Friday, December 2, 2011

Les Personnages, 2004


Un jour ils sont là. Là, en nous, derrière l’os du front, ainsi qu’une peinture rupestre au fond d’une grotte nimbée d’obscurité. Une peinture en grisaille, mais bientôt obsédante. Là, à la frontière entre le rêve et la veille, au seuil de la conscience. Et ils brouillent cette mince frontière, la traversent continuellement avec l’agilité d’un contrebandier, la déplaçant, la distordant.  Là, plantés sur ce seuil mouvant avec la violence immobile et mutique d’un mendiant qui a jeté sur vous son dévolu et qui ne partira pas avant d’avoir obtenu ce qu’il veut.
Mais que veut un mendiant qui ne dit rien, ne tend pas la main, ne vous regarde même pas dans les yeux ?

D’ailleurs, ils ne se présentent pas toujours de face, il leur arrive de ne se montrer que de profil, de trois quarts, ou carrément de dos.
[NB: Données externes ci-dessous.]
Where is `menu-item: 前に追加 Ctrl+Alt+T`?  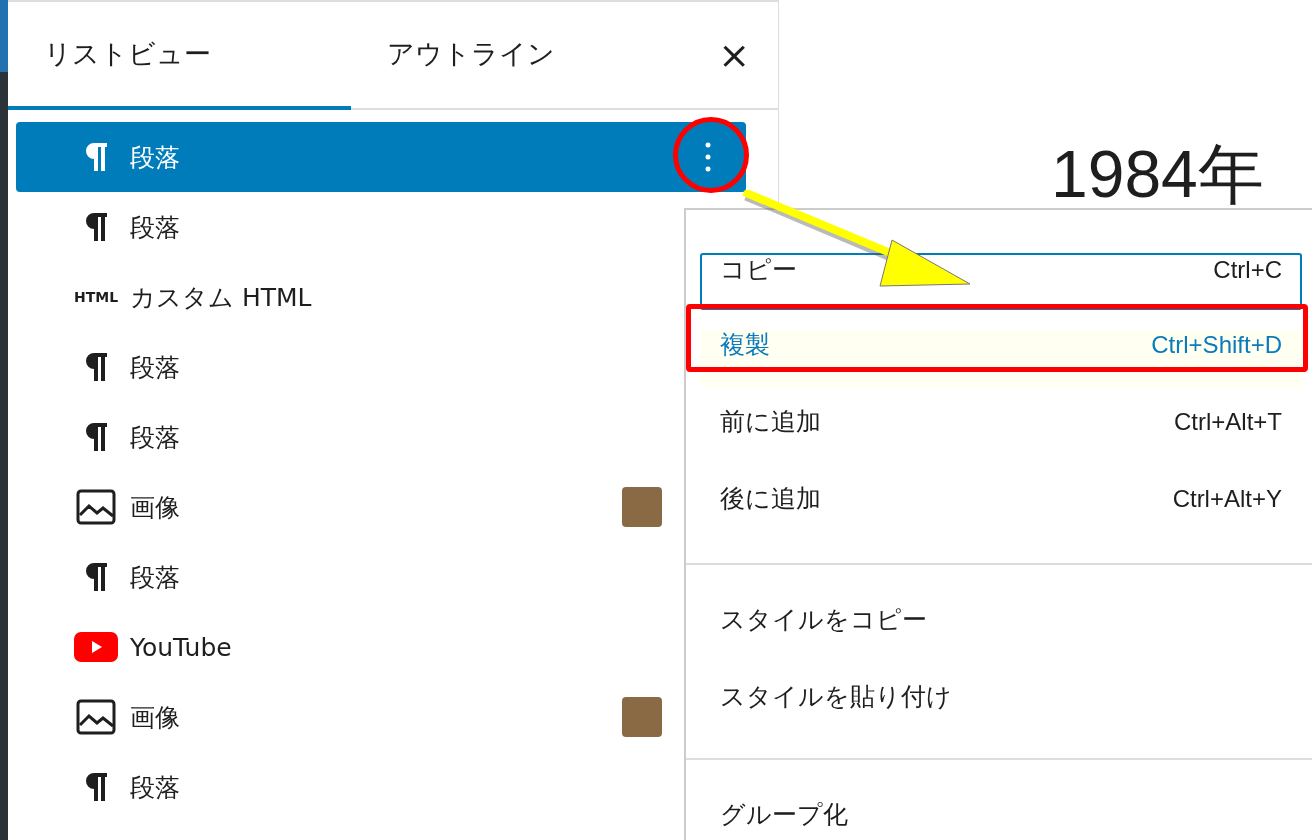
menu-item: 前に追加 Ctrl+Alt+T is located at coordinates (1001, 436).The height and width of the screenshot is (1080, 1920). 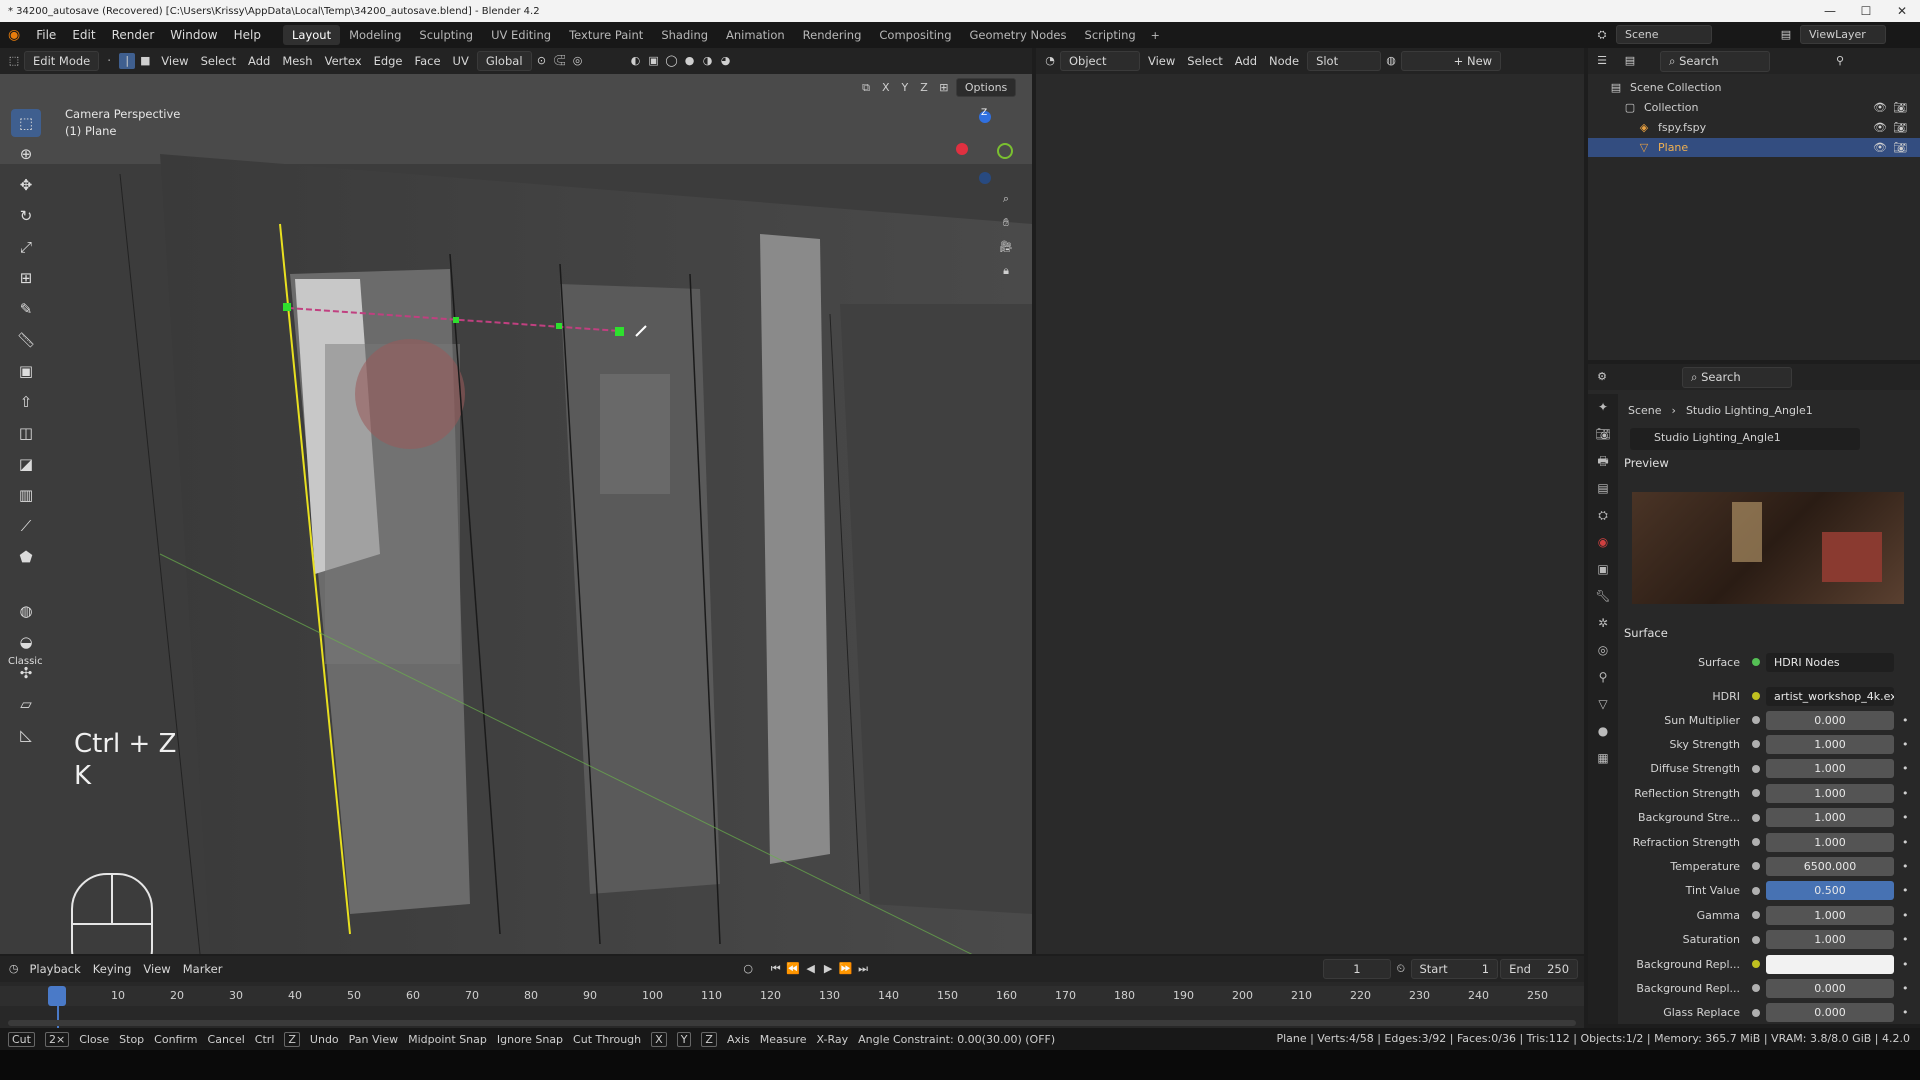 I want to click on render-shading-icon: ◕, so click(x=726, y=61).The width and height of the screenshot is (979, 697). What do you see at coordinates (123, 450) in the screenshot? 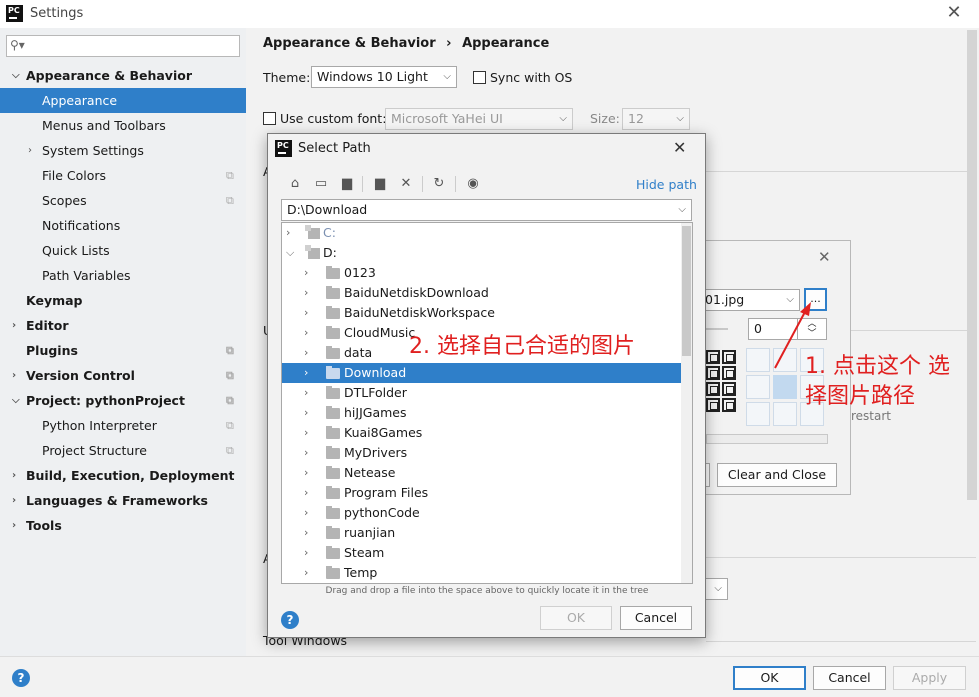
I see `sidebar-item-project-structure: Project Structure ⧉` at bounding box center [123, 450].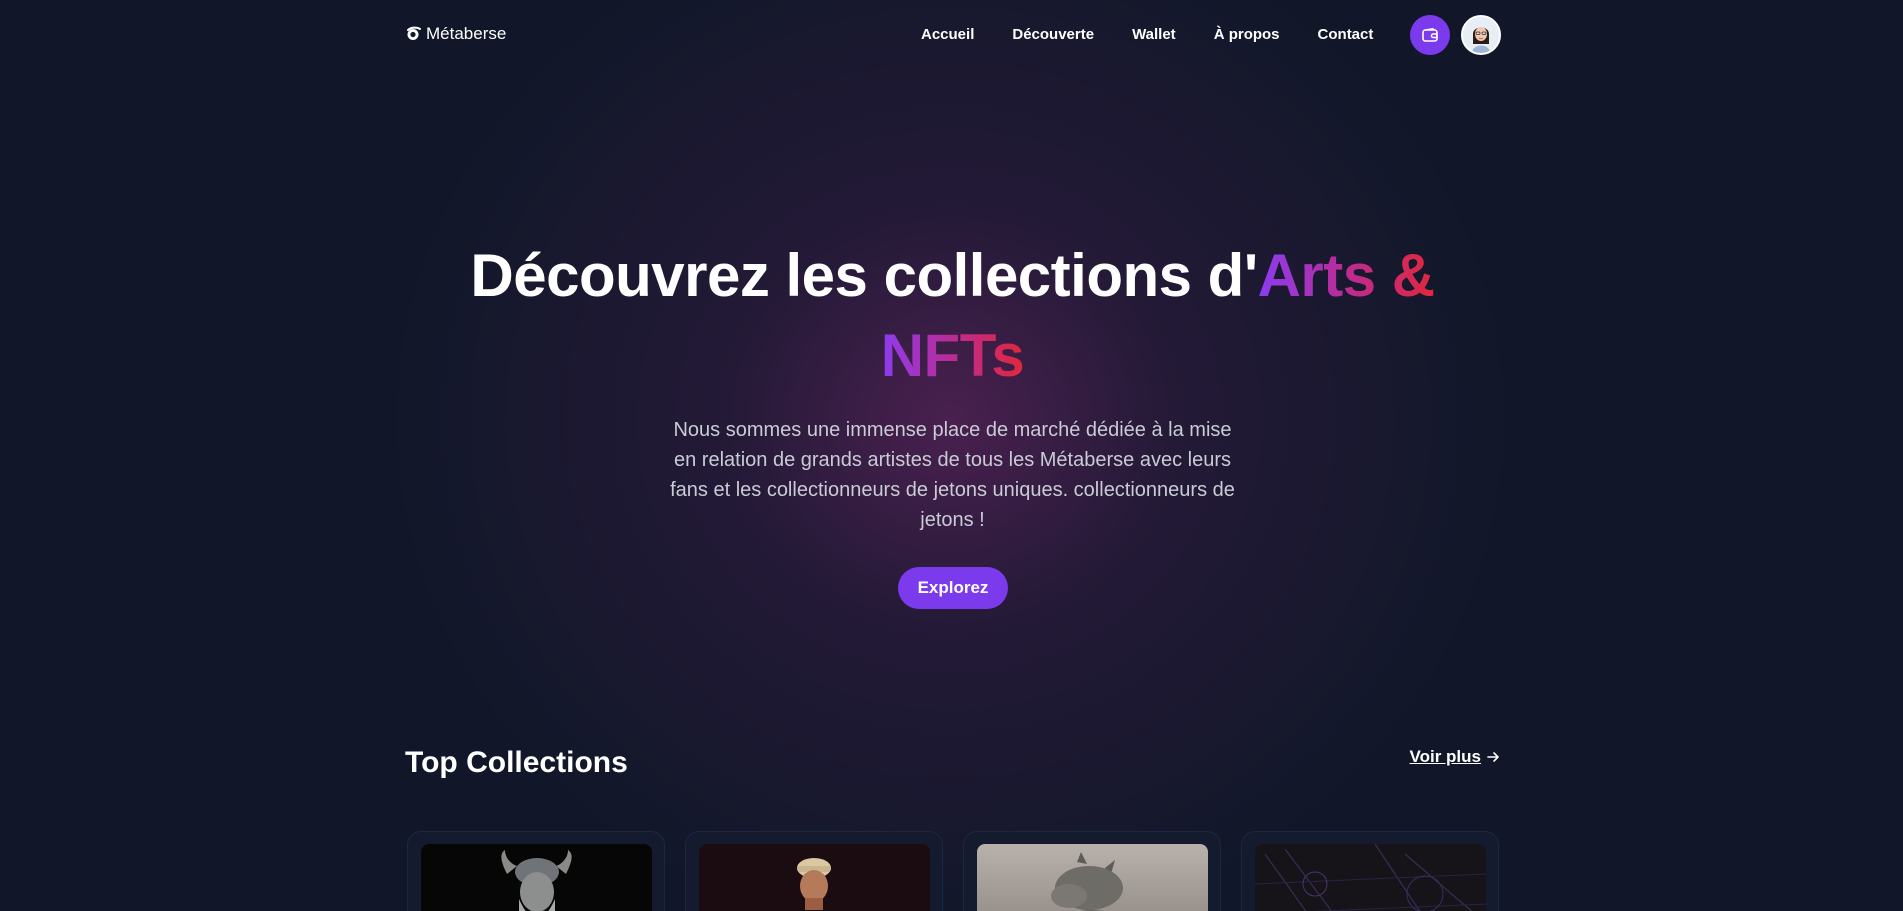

Certains se tiennent debout, d’autres assis, ou encore allongés. Et tout le temps que dure leur visite (des mois, parfois des années), ils ne changent pas de position. Ils demeurent tels qu’à l’instant de leur première apparition. Sauf exception
Ils ne se présentent jamais en groupe, pas même à deux. Chaque personnage est unique et surgit solitairement. Ce peut être un homme, une femme, de n'importe quel âge, de l'enfance à la grande vieillesse, et d'apparence quelconque. C'est l'opiniâtreté de sa présence qui le rend remarquable, non son aspect.
   Du début à la fin de sa visite sous forme d'image crypto.-frontale, il reste seul. Des mois, des années, farouchement seul. Il ne se lève, ne s'anime et ne se laisse rejoindre par d'autres personnages qu'à partir du moment où son « hôte » décide enfin de se mettre en mouvement d'écriture pour tenter de convertir son image obsédante en récit.